▶ [Verilen metin]
□ □ □ □

Köşemizin değerli kombine bilet sahipleri, bu ay istedim ki hem hepimiz hem de oyun tarihi için oldukça hassas bir konuya değineyim, ayrıca da kelime esprisi yapabileyim. Çünkü şimdiki ilkokullular bilmez Sensi nedir, futbol oyun tarihindeki yeri neresidir... Adamlara daya PES’i, daya FIFA’yı, oh ne ala memleket!
Oldukça hassas bir firma olan Sensible Software (Allah’ım Sensible’la ilgili kelime esprisi yapamadan duramıyorum, n’olur yardım et bana) tarafından 1992’de geliştirilen ve topu topu bir diskete sığan ilk Sensible Soccer, büyük bir devrim yapmasının yanı sıra bugünkü çoğu futbol oyununun arsızca kullandığı bir ton öğenin de yaratıcısı oldu. Öyle ki, abartısız dünyanın dört bir yanından, en ufak liglerden tut en dandirik milli takımlara kadar teker teker doğru kadroları farklı oyuncu istatistikleriyle içeren oyun, daha futbol türü simülasyona teğet bile geçemezken oyunculara müthiş bir menajerlik ve ince oyun taktikleri şansı sundu. Bu oyuncular için kanlı gözler anlamına geliyordu.

□ □ □ □

▶ [Veriler]
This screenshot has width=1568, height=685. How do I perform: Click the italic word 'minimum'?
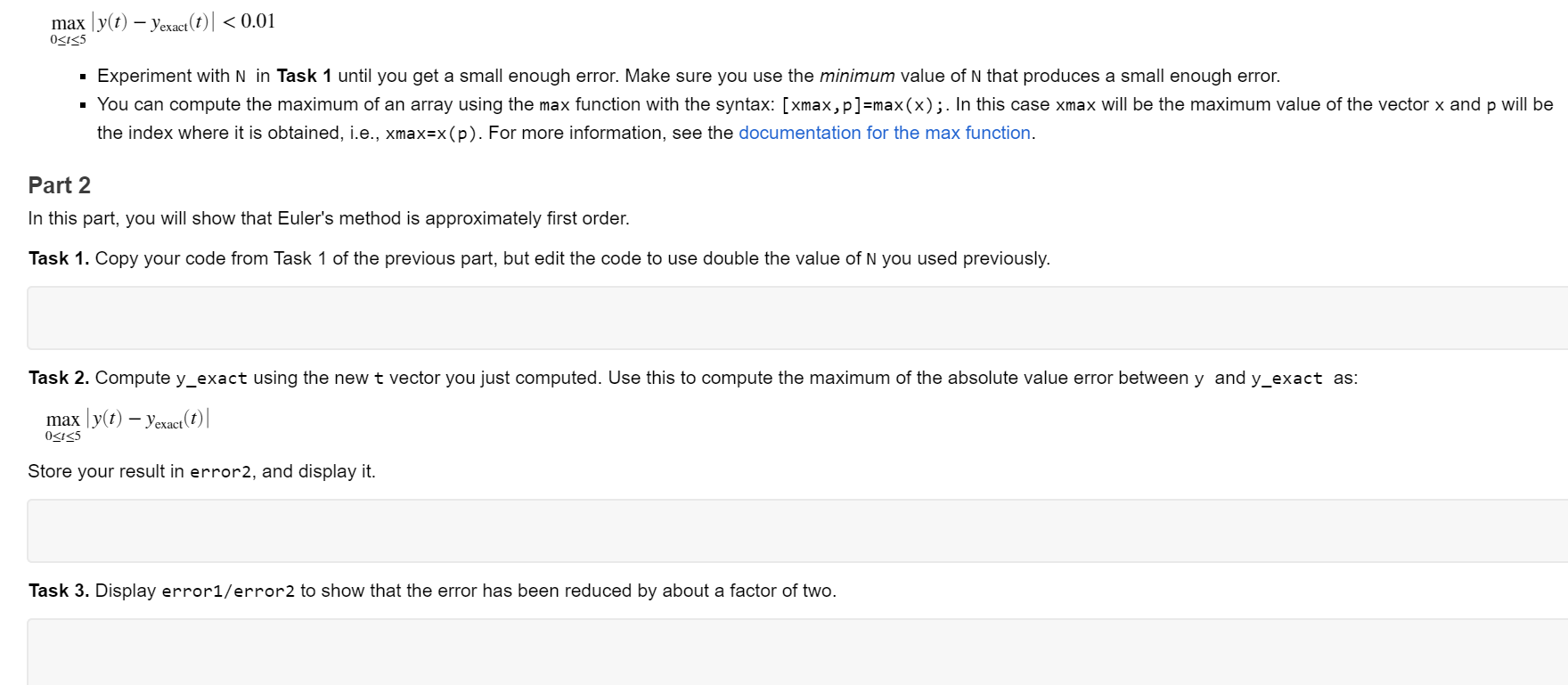point(857,76)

□ □ □ □

▶ [Görev A] Sensible Soccer yazısına göre şu ifadeler doğru mu: (i) İlk Sensible Soccer 1992'de geliştirildi. (ii) İlk Sensible Soccer birkaç diskete ancak sığıyordu. (iii) Oyunda yalnızca büyük liglerin kadroları vardı. Her birine evet ya da hayır deyin, yanına da kararı veren sözleri yazıdan aynen alıntılayın.
▶ [Görev B] Sensible Soccer yazısına göre ilk Sensible Soccer'ı hangi firma geliştirdi?
▶ [Görev C] Sensible Soccer yazısını kaldığı yerden sürdürün.
Veriler, Sensible Soccer yazısından ayrı bir malzemedir.

▶ [Cevap alanı A]
(i) Evet: "1992’de geliştirilen"
(ii) Hayır: "topu topu bir diskete sığan"
(iii) Hayır: "en ufak liglerden tut en dandirik milli takımlara kadar"

▶ [Cevap alanı B] Sensible Software.

▶ [Cevap alanı C]
Merak etmeyin atlamış falan değilim, tabii ki seriyi en ilginç kılan özellik; şimdi yön tuşları hariç 8 buton bile yetmezken sadece tek bir tuşla oynanabilmesiydi. Tuşa basış süremiz pas mı yoksa şut mu olacağını belirliyor, yön tuşlarıyla yön veriyor (biliyorum çok aşikar oldu), gene aynı butonla savunma yapabiliyorduk. Ustalaşınca maçı adeta harikalar sirkine çeviren, orta-kafa-gol için bile adama taklalar attıran, zamanı için 10 numara bu sistem, tepeden kamerasıyla beraber serinin de imzası haline geldi. Bu da yine aynı oyuncular için sayısız kırık joystick anlamına geliyordu.